Scientists at the New York State Animal Health Diagnostic Center at Cornell University and at the New York State Food Laboratory tested three cat food samples provided by the manufacturer and found aminopterin in two of them. The two labs are part of a network created after the Sept. 11 terrorist attacks to keep the nation's animals and food supply safe.
"Any amount of this product is too much in food," Hooker said.
Aminopterin is highly toxic in high doses. It inhibits the growth of malignant cells and suppresses the immune system. In dogs and cats, the amount of aminopterin found _ 40 parts per million _ can cause kidney failure, according to Bruce Akey, director of Cornell's diagnostic center.
"It's there in substantial amounts," Akey said.
Donald Smith, dean of Cornell's veterinary school, said he expected the number of pet deaths to increase. "Based on what we've heard the last couple days, 16 is a low number," Smith said.

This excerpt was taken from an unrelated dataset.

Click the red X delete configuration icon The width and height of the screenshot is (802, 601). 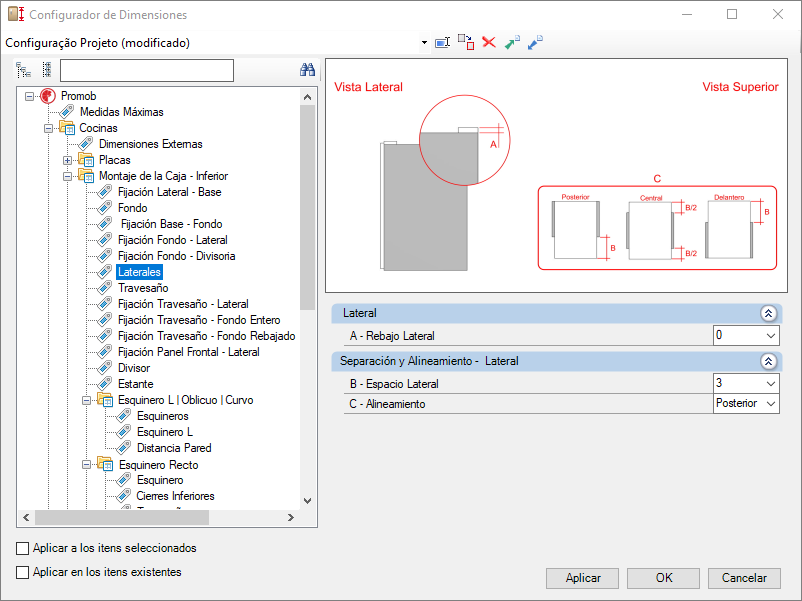(x=489, y=42)
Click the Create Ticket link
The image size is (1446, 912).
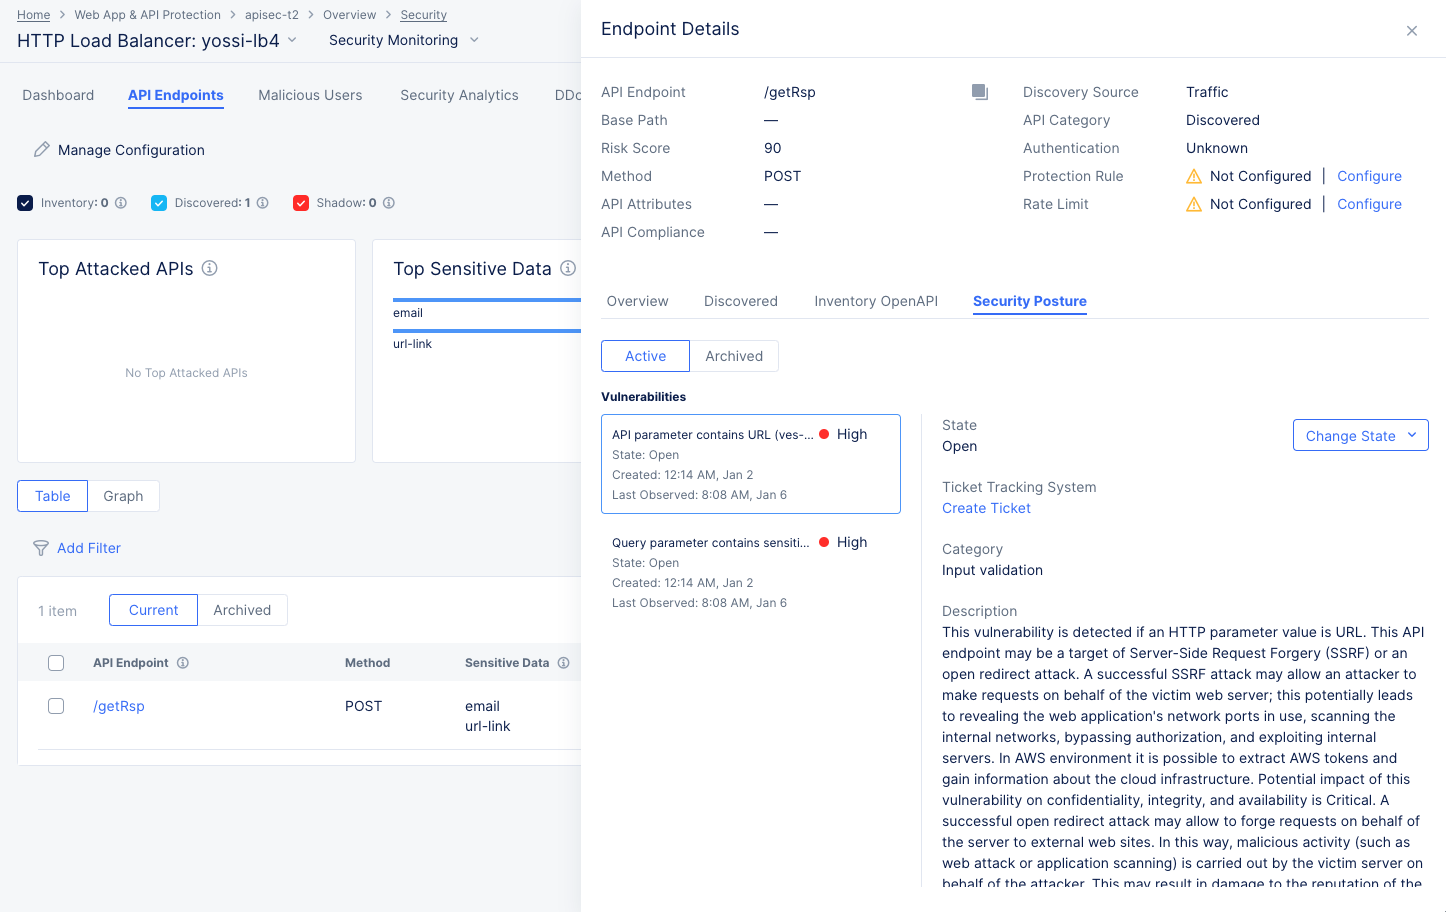pos(986,508)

Aminopterin is no longer marketed as a cancer drug, but is still used in research, said Andre Rosowsky, a chemist with the Dana Farber Cancer Institute in Boston.
Rosowsky speculated that the substance would not show up in pet food "unless somebody put it there."
Henderson said Menu Foods does not believe the food was tampered with because the recalled food came from two different plants, one in Kansas, one in New Jersey. Menu continues to produce food at the two plants.